Memories of really fun times with my friends I can't rid of and I don't want to. Even years later I get a big smile on my face thinking back to some of those times.
Something I was so scared and ashamed of that I have never reported it to authorities. I like to pretend it was just a twisted nightmare and hopefully I can convince my brain that it never really happened.
Sorry, I also have a number of negatives in my upbringing. I have managed to overcome them with professional help. At that point, I was definitely glad to be alive. Less so when I was still affected by the negatives.
I too am generally glad to be alive. However if my existence was not the case there would not be a me to be glad of, or to regret that situation, so the point is somewhat moot. This is what I at first thought you were setting out, that I should be grateful to my father that I do exist.
In my case it was my mother---I was finally able to overcome the effects of my childhood abuse, but it took professional help to do so.

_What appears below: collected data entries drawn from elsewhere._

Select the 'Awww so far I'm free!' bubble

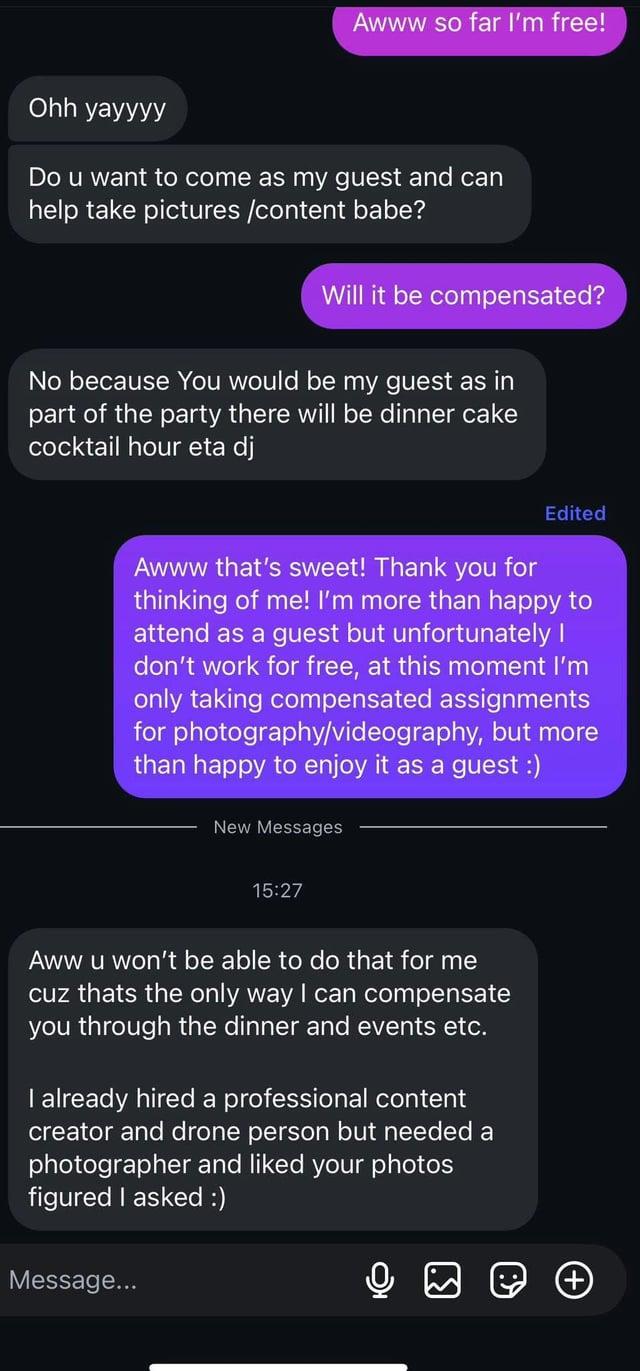(478, 24)
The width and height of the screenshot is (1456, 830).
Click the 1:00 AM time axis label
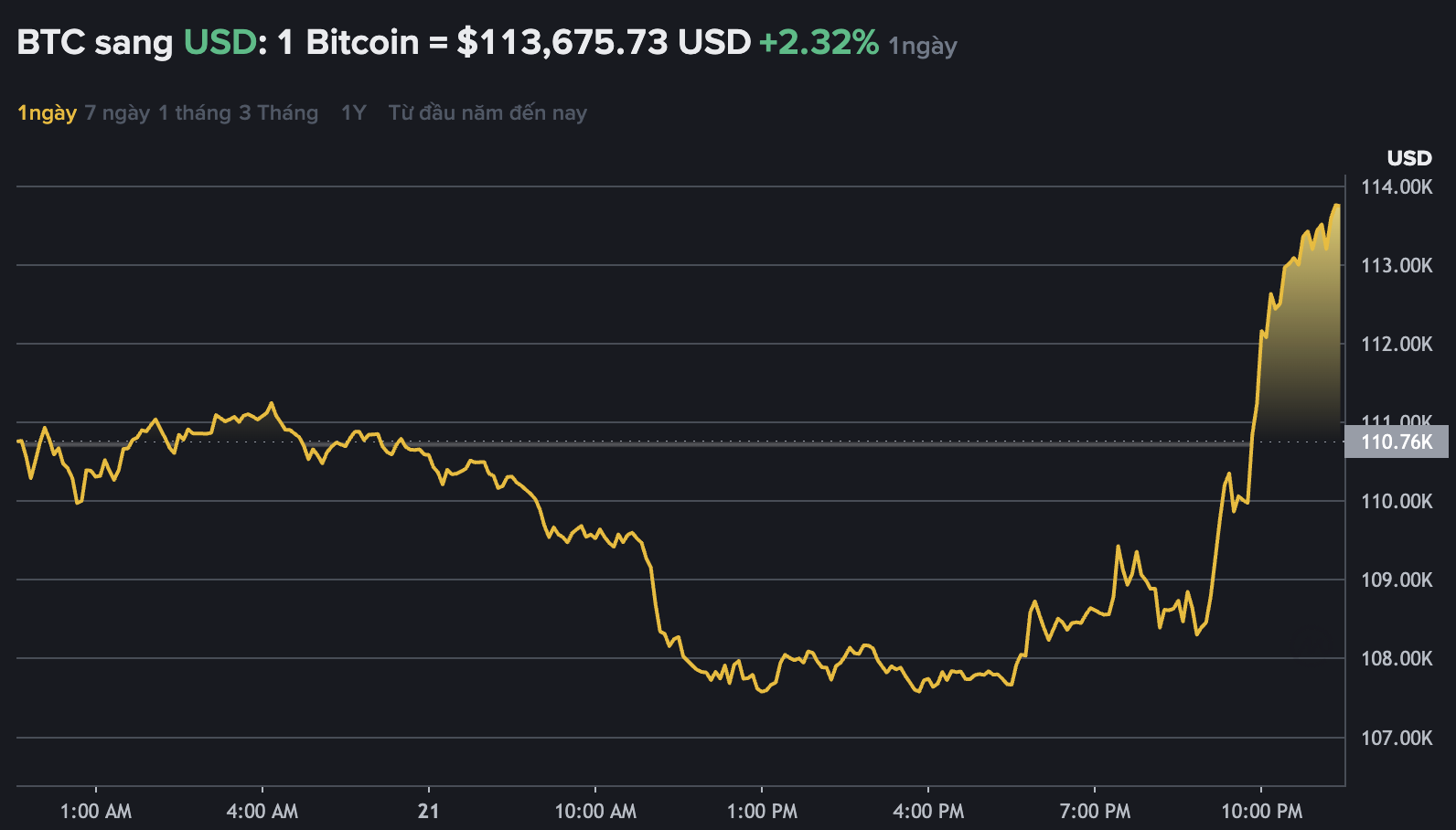(x=96, y=811)
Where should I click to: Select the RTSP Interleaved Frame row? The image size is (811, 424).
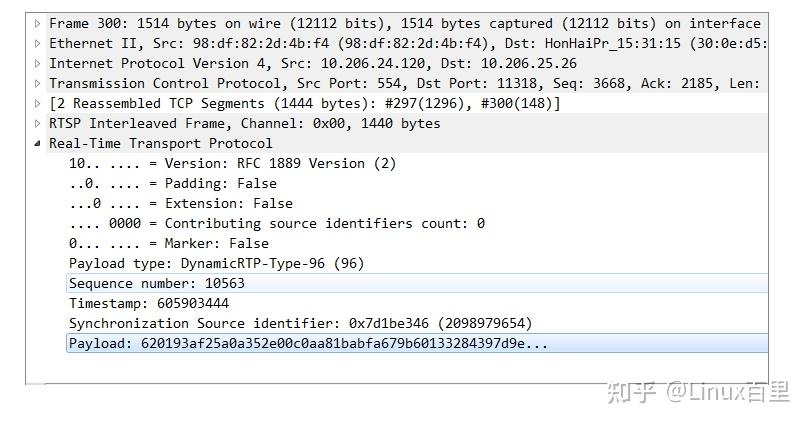(245, 123)
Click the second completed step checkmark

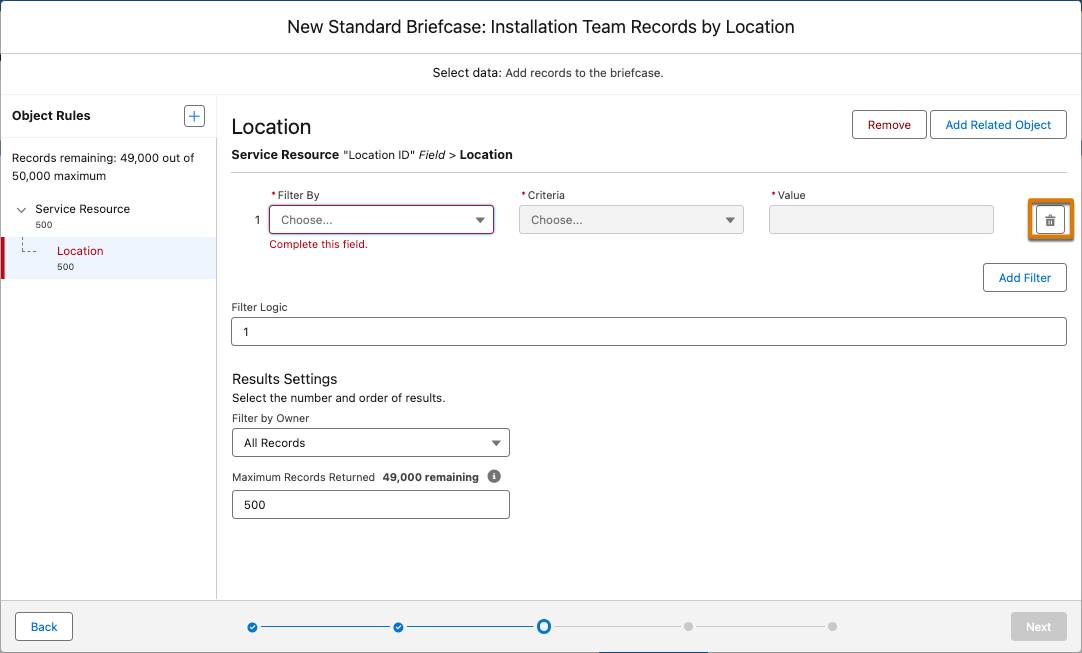point(398,626)
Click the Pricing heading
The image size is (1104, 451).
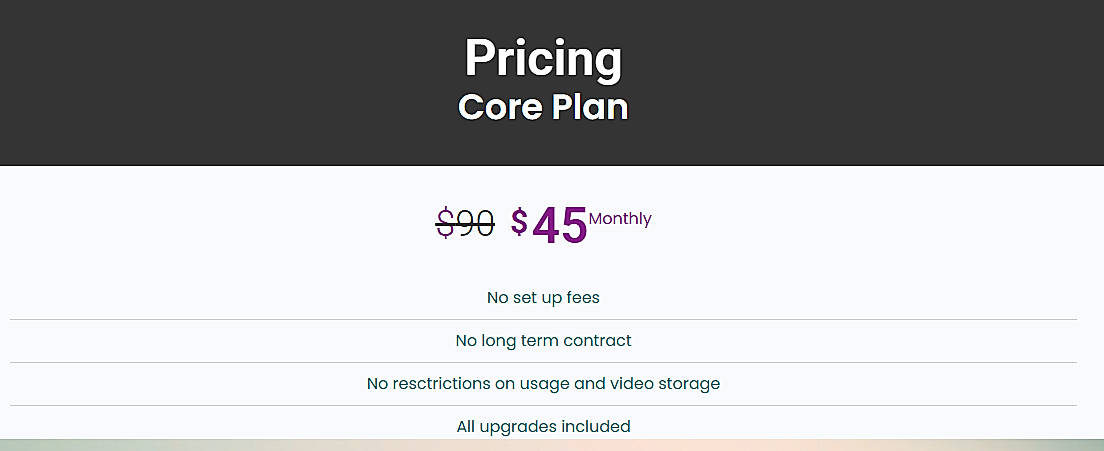pos(543,58)
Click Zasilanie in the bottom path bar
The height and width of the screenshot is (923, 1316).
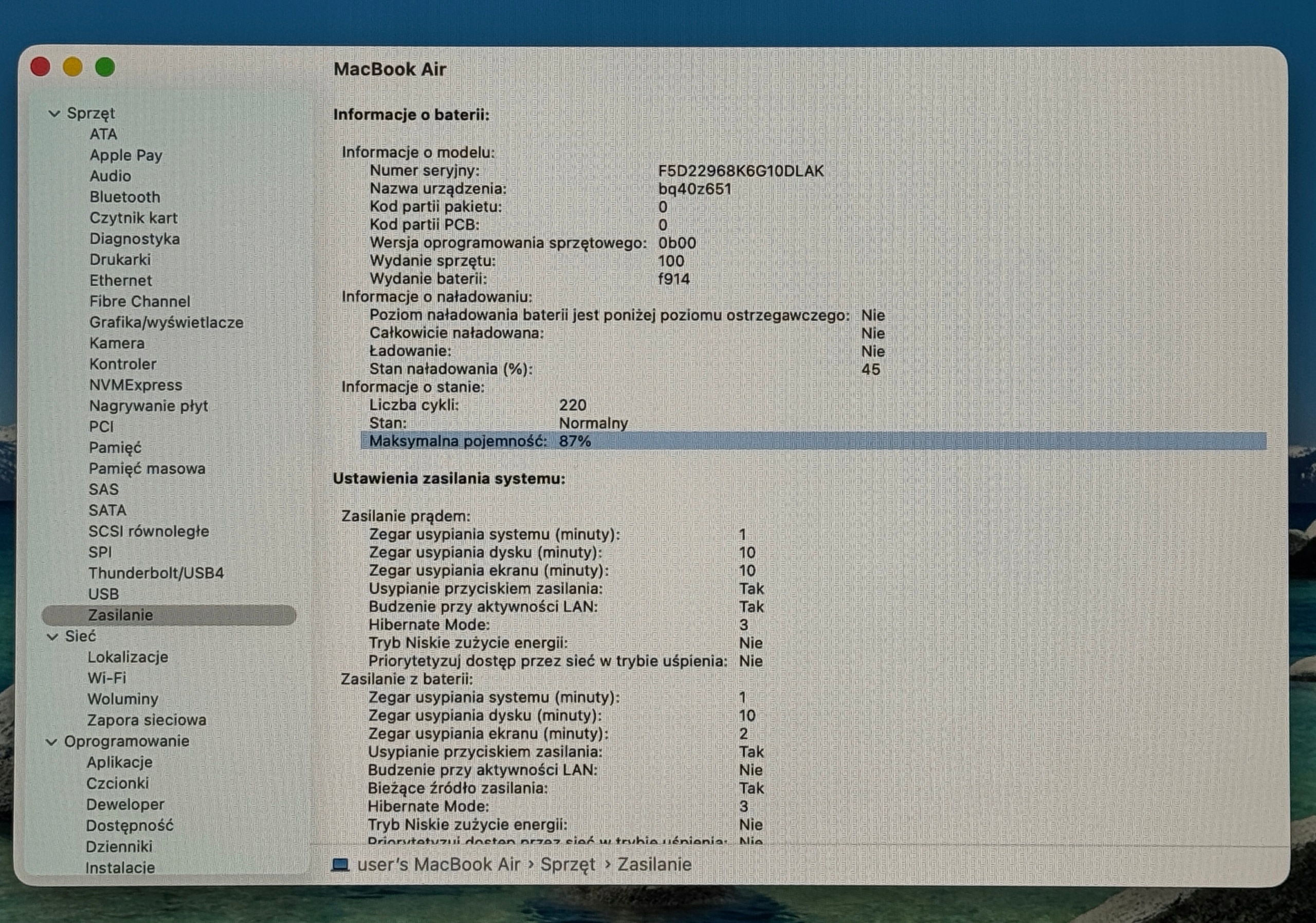654,864
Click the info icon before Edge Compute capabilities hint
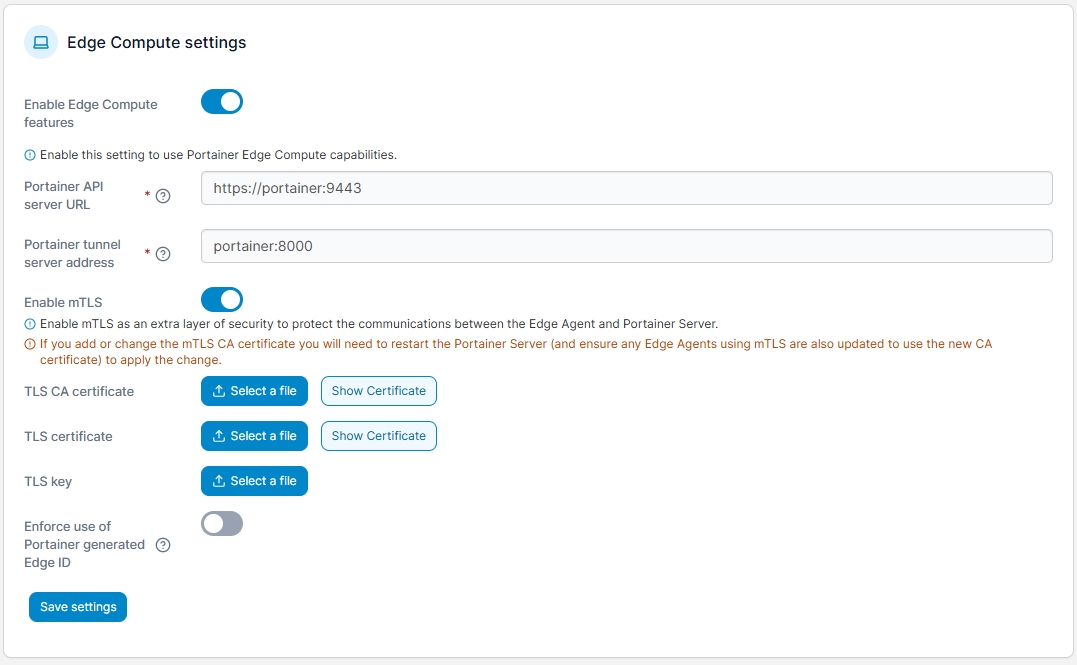This screenshot has width=1077, height=665. [30, 155]
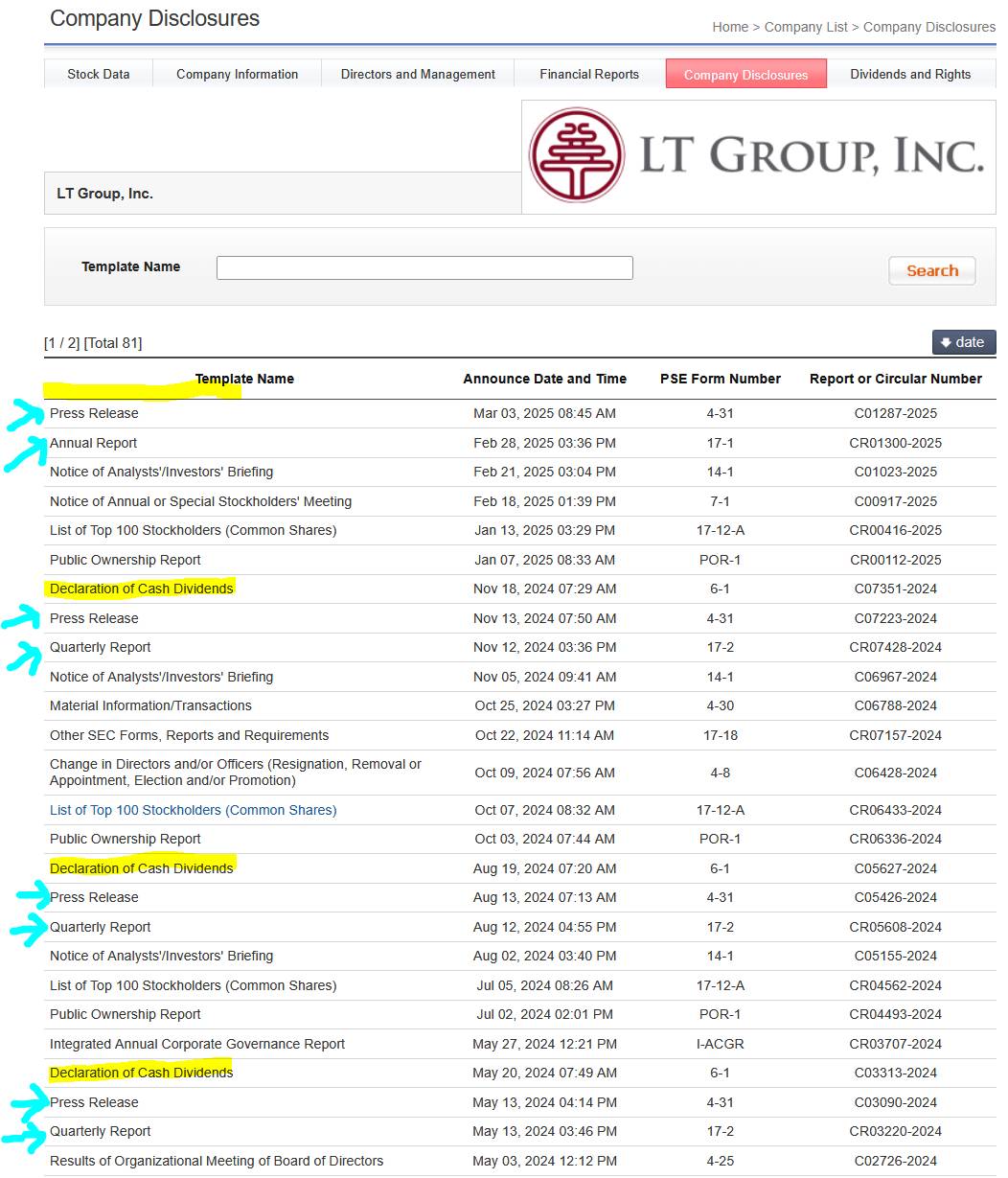This screenshot has height=1178, width=1008.
Task: Open Company List from the breadcrumb
Action: point(804,27)
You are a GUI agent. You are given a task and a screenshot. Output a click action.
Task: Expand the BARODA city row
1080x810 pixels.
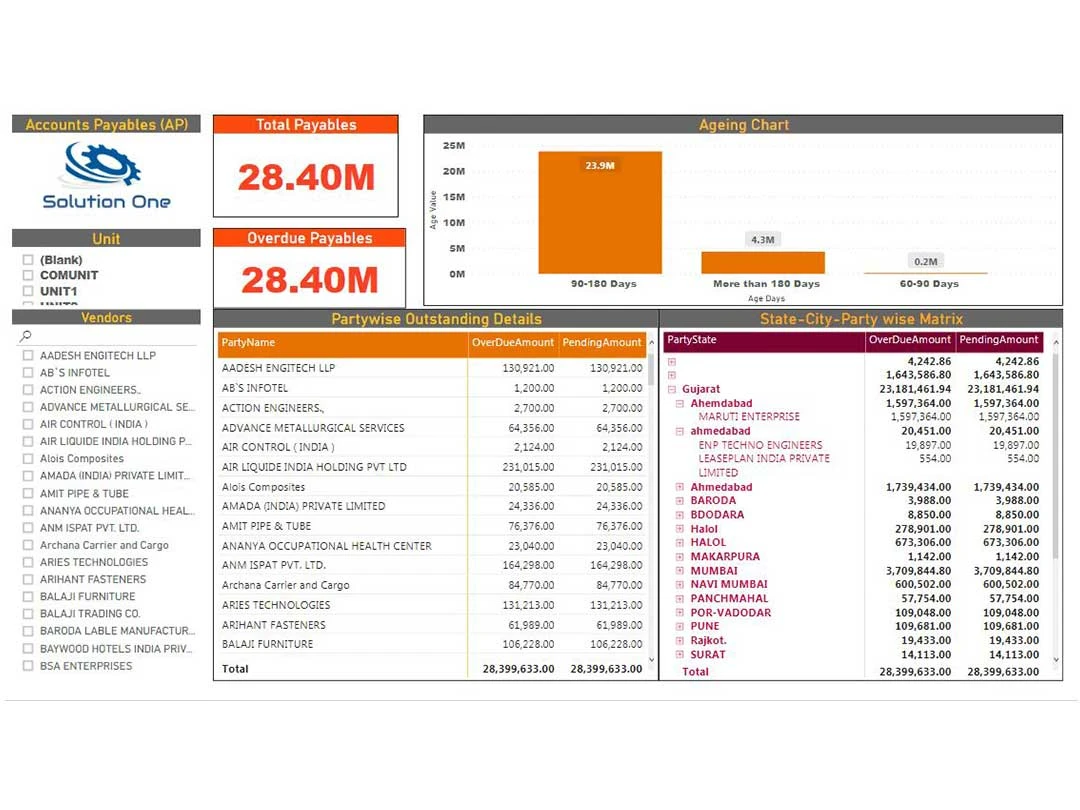(680, 501)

And it wasn't until I was 65 that I was able to accomplish that---but I assure you, as late as that was, it was infinitely better than if it had not happened until I was 66.
No matter how much of your life you have left after you have overcome the effects of your abuse, whatever you have left is so high quality that the negatives you previously had to deal with shrink drastically in comparative size.
It does require some significant effort to accomplish, but I would urge you strongly to look into doing so.
If the past cannot be separated from the future, then it is still the "present."
The man is dead and yet you still chose to allow him to determine how you live your daily life.
Perhaps excrement, while symbolic, would not be the answer. A therapist can help you dig him up and show you how to use a stake and a silver bullet to put both of you out ofhis misery.
I feel your pain. I strongly urge you to put him out of his misery so that you too can escape.